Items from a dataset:
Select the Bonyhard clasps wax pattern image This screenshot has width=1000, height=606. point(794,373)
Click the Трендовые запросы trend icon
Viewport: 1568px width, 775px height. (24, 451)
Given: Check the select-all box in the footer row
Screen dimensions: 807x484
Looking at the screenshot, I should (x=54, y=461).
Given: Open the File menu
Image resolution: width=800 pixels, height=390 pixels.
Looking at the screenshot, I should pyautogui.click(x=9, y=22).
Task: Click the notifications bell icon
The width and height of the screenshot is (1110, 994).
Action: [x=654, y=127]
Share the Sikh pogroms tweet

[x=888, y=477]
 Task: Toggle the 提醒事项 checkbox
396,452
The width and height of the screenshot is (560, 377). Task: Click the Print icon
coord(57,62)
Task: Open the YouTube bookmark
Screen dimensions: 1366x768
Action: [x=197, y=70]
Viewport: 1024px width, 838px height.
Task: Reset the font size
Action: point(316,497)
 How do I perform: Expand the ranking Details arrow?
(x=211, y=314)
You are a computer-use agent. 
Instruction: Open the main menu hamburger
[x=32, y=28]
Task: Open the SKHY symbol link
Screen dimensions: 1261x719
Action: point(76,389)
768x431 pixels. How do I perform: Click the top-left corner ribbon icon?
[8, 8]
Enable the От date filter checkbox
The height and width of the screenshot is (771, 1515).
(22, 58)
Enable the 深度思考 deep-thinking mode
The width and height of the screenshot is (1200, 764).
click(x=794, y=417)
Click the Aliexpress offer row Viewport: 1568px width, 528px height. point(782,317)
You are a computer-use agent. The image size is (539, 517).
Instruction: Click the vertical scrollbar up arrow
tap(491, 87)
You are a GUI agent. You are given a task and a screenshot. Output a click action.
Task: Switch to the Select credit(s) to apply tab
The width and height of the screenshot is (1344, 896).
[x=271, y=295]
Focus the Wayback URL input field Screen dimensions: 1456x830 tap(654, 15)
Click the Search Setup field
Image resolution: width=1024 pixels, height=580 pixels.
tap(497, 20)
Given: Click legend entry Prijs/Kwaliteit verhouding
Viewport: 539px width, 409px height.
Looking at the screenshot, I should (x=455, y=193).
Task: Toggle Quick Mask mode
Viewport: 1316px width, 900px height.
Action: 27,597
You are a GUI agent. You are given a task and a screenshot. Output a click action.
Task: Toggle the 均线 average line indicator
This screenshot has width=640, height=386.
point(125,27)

YOUR TASK: Take the line containing "Instruction: Click the" as the start and the last line of the data as the end, and reproduce that range exactly.

SOLVED PROBLEM:
Instruction: Click the vertical scrollbar up arrow
tap(491, 87)
You are a GUI agent. You are given a task and a screenshot. Output a click action.
Task: Switch to the Select credit(s) to apply tab
The width and height of the screenshot is (1344, 896).
[x=271, y=295]
Focus the Wayback URL input field Screen dimensions: 1456x830 tap(654, 15)
Click the Search Setup field
Image resolution: width=1024 pixels, height=580 pixels.
tap(497, 20)
Given: Click legend entry Prijs/Kwaliteit verhouding
Viewport: 539px width, 409px height.
Looking at the screenshot, I should (x=455, y=193).
Task: Toggle Quick Mask mode
Viewport: 1316px width, 900px height.
Action: 27,597
You are a GUI agent. You are given a task and a screenshot. Output a click action.
Task: Toggle the 均线 average line indicator
This screenshot has width=640, height=386.
point(125,27)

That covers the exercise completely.